I- Tendo o socio de uma sociedade ajustado que cederia a sua quota a outrem, mas provando-se que a importancia entregue por este ultimo aquele representa exclusivamente o pagamento de valores sociais existentes na sociedade, sem nada ter sido pago do preço da cessão, malogrou-se a causa de pedir invocada nos termos do artigo 1548 do Codigo Civil, não tendo, portanto, o referido socio faltado ao cumprimento do alegado contrato de promessa de cessão de quota.
II- A jurisprudencia dominante do Supremo e a doutrina so contemplam a invocação do exercicio do principio juridico do não locupletamento a custa alheia quando a situação juridica não esteja abrangida por qualquer preceito expresso.
III- Não obstante a deficiencia do acordão recorrido - que alias não foi impugnada - em ter utilizado apenas os factos que reputou provados, a margem, portanto, da moldura juridica, compete ao Supremo, nos termos do n. 1 do artigo 729 do Codigo de Processo Civil, aplicar o regime juridico que julgue adequado aos factos materiais fixados pela Relação.

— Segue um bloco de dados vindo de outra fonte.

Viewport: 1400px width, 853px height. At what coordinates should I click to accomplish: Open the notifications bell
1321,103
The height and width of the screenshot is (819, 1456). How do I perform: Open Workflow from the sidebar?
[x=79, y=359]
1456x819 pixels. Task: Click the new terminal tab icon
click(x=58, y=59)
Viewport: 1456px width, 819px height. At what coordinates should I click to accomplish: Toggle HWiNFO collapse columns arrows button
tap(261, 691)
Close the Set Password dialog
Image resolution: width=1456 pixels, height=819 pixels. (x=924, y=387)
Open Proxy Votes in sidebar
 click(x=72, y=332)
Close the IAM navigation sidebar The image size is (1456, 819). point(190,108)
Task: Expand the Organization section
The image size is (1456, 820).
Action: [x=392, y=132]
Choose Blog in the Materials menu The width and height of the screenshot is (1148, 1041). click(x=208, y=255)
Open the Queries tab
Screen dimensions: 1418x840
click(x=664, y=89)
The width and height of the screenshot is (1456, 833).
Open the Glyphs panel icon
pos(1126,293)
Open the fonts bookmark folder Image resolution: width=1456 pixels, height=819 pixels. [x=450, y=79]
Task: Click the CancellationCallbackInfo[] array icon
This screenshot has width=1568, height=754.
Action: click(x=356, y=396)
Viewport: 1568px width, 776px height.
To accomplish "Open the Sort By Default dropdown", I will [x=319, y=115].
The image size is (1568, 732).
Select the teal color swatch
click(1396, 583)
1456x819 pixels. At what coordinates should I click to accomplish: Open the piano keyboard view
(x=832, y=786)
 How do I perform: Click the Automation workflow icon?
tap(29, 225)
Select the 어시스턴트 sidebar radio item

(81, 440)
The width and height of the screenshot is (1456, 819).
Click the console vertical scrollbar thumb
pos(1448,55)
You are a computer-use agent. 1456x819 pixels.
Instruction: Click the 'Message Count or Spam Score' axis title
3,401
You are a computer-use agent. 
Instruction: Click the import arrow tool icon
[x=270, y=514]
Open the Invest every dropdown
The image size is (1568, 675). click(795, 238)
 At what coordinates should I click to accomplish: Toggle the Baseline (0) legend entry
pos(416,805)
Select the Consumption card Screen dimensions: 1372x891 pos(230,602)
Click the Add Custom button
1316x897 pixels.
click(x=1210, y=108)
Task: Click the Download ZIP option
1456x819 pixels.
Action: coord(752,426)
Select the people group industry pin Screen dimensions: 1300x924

IV- Se a pessoa que pagou a importancia atras referida, embora sem ter adquirido legalmente a quota, passou a gerir a actividade social da mencionada sociedade, com expressa aquiescencia desta, os prejuizos que a mesma tenha sofrido, derivados da impossibilidade de obter lucros inerentes a actividade social, so podem ser imputados a conduta da sociedade, não se filiando em negocio juridico ou em acto ilicito que imponha responsabilidade civil a essa pessoa.